Passage to read |
The Matlab-like ploting interface is simple: 

In [4]:
plt.figure(figsize=(4,3)) # necessary because of using the notebook backend %matplotlib notebook
plt.subplot(2,1,1)
plt.plot(x,ys[0])
plt.subplot(2,1,2)
plt.plot(x,ys[1])

<IPython.core.display.Javascript object>

[<matplotlib.lines.Line2D at 0x10c522518>]

A small introuction to the object-oriented interface

In [5]:
fig, axes = plt.subplots(2,1)
for y, ax in zip(ys, axes):
    ax.plot(x, y)
    ax.spines['top'].set_visible(False)
    ax.spines['right'].set_visible(False)

Data segment |
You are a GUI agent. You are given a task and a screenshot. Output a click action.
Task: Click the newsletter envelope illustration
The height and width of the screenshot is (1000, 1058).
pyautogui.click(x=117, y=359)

Objectives |
1) In the plotting excerpt, what reason does the code comment give for calling plt.figure?
2) Return the part of the plotting excerpt between "The Matlab-like ploting" and "plt.subplot(2,1,1)", inclusive.
3) Name each distinct plt function that the plotting excerpt calls.

Exercise results |
1) It is needed because the notebook backend (%matplotlib notebook) is being used.

2)
The Matlab-like ploting interface is simple: 

In [4]:
plt.figure(figsize=(4,3)) # necessary because of using the notebook backend %matplotlib notebook
plt.subplot(2,1,1)

3) plt.figure, plt.subplot, plt.plot, plt.subplots